* _What to work on_
a - The torch index_select thread names the dimensions that make up the shape of the policy map pi. List those dimension names in the order the thread gives them.
b - Copy the part of the torch index_select thread that starts with "How to do an efficient index_select" and goes on through "ret.append(actions)".

How to do an efficient complex index_select operation using torch?

How to do an efficient index_select operation over an input tensor of size [1, 32, 32, 12] and an index tensor of size [1, 5, 2] ?

Here is my Python code:

ret = []
for batch_idx in range(N):
    actions = []
    for agent in range(self.n_agents):
        agent_idx = obs[batch_idx][agent]
        act = pi[batch_idx, agent_idx[0], agent_idx[1]]
        actions.append(act)
    actions = torch.stack(actions)
    ret.append(actions)
ret = torch.stack(ret)

batch_idx = 1 # or 32 in training phase
self.n_agents = 5
obs is a tensor index of shape [1, 5, 2], which refers to the batch_size, num_of_agents, and the location coordination x and y respectively.
pi is a policy map, whose shape is [1, 32, 32, 12], which refers the batch_size, map_max_x, map_max_y, and feature_dim respectively.
the ret is a tensor of shape [1, 5, 12]

This code is two time-wasting when the batch size become larger from 1 to 32.
How can I write an efficient torch style Code?

Ok, the problem is solved.
Using a reshape operation before index_select is more efficient.

# the example code
        pi = pi.reshape(-1, self.act_dim)
        obs = obs.reshape(N, -1)

        selected_agents_idx = []
        for batch_idx in range(N):
            batch_select_agent_idx = obs[batch_idx] + (batch_idx * self.map_size * self.map_size)
            selected_agents_idx.append(batch_select_agent_idx)
        selected_agents_idx = torch.cat(selected_agents_idx)
        
        action_selected = pi.index_select(0, selected_agents_idx)
        action_selected = action_selected.reshape(N, self.n_agents, -1)

* _Supplied data_

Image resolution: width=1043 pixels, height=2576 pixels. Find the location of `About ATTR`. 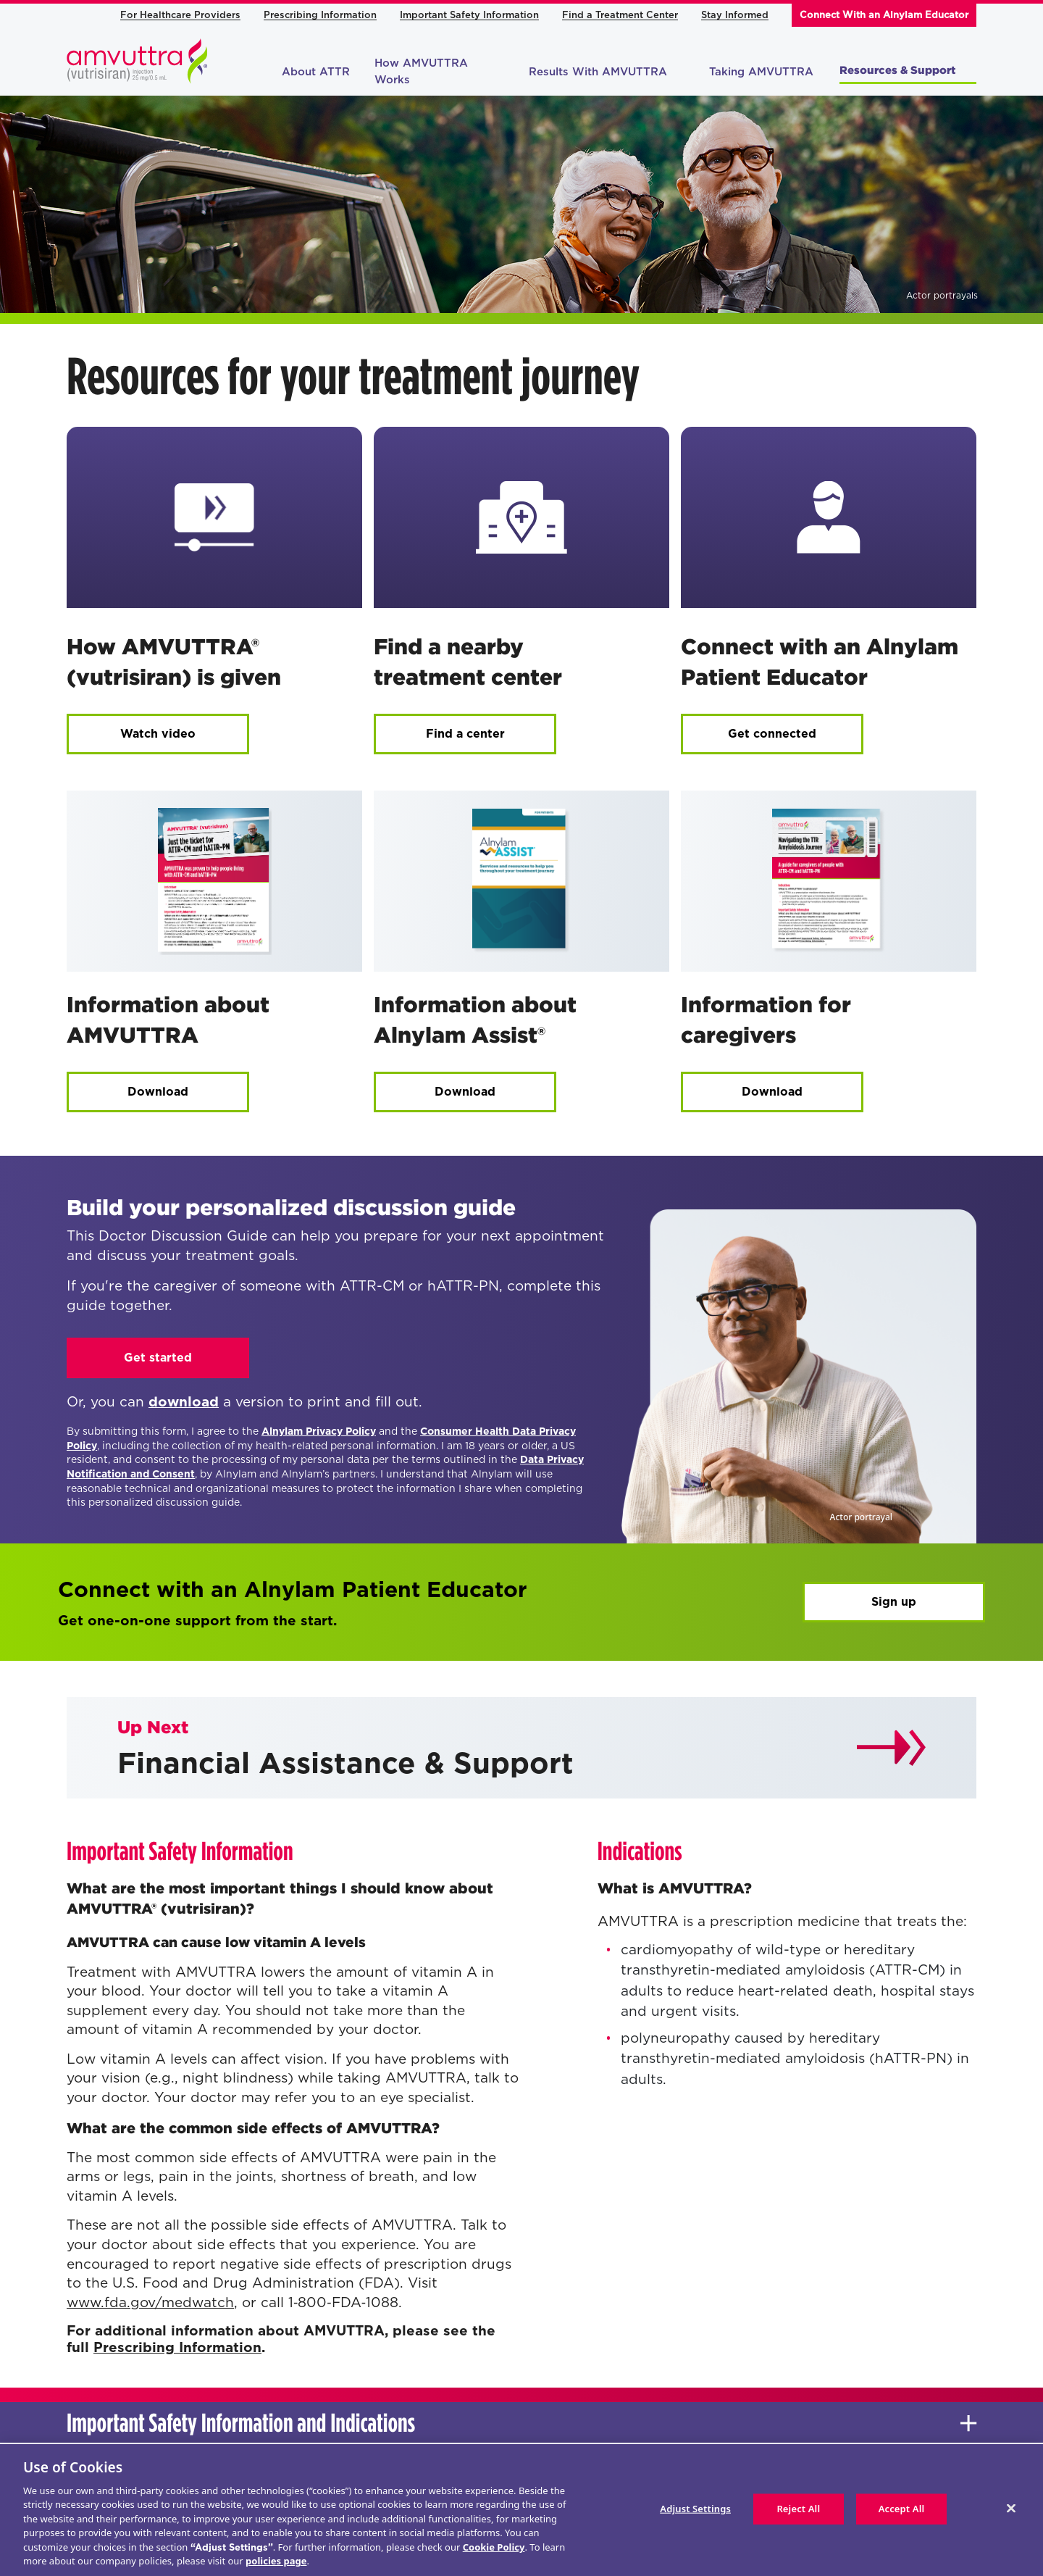

About ATTR is located at coordinates (316, 71).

* _Solutions_
a - batch_size, map_max_x, map_max_y, feature_dim

b -
How to do an efficient index_select operation over an input tensor of size [1, 32, 32, 12] and an index tensor of size [1, 5, 2] ?

Here is my Python code:

ret = []
for batch_idx in range(N):
    actions = []
    for agent in range(self.n_agents):
        agent_idx = obs[batch_idx][agent]
        act = pi[batch_idx, agent_idx[0], agent_idx[1]]
        actions.append(act)
    actions = torch.stack(actions)
    ret.append(actions)